THE PHOTOGRAPHS in Finding Vivian Maier draw your curiosity immediately; the film attempts to frame them. Finding details the landmark uncovering of now-deceased photographer Vivian Maier's secret archives—more than 100,000 images that document the streets of New York, Chicago, South America, rural France, and beyond in the latter half of the 20th century with an arresting sense of timing, humanity, and melancholy. Her eye is the sort that can't be taught or bottled, an instinct that resembles a journalist's as much as a poet's. As an introduction to the mysterious artist who's arguably one of the most important street photographers of all time, Finding is fantastic, if its motives are questionable at times.
The fundamental eyebrow-raise comes from the fact that filmmaker John Maloof, who co-directed the film with Charlie Siskel and features in it prominently, was the one who discovered Maier after acquiring her negatives at a neighborhood auction. Struck by their evident skill, Maloof began making inquiries, eventually coming into possession of her full body of work, including audio recordings, videos, and other bits of documentation Maier obsessively collected.
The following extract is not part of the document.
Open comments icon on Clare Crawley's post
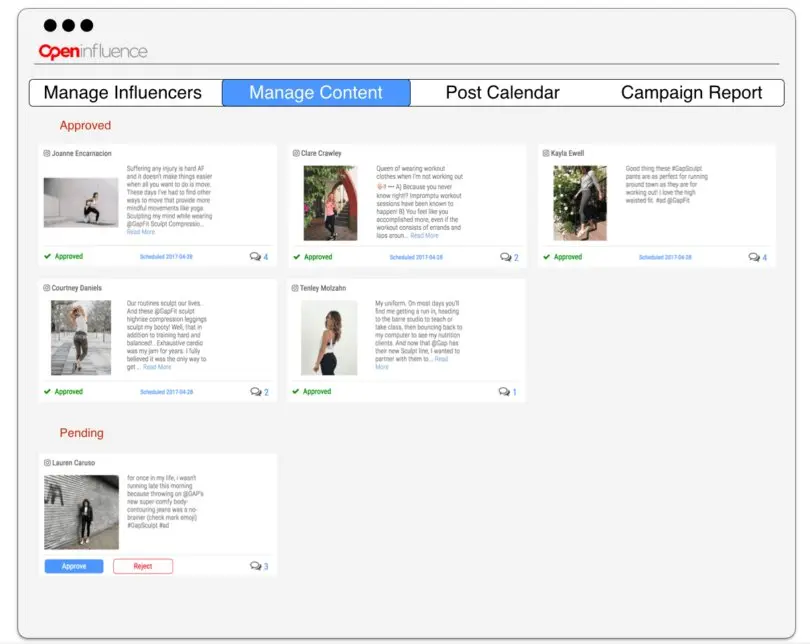(x=505, y=257)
Since Maier has no heir to speak of, Maloof stands to profit from the proliferation of her work, creating an inherent conflict of interest.
On the other hand, part of the appeal of Maier's lore is her lifelong obscurity and intentionally obfuscated origins, and the fact that her discoverer is a kindred spirit of sorts—compulsively sorting her ephemera, pursuing what few clues she left—is a story worth telling on its own.
Maloof and his film never quite get to the heart of Maier's identity, though its final chapters take a turn into evidence of a considerable dark side to her personality. One gets the sense she would be severely displeased by the exposure, if relieved that her life's accomplishments could be justifiably honored without her having to live to bear the spotlight.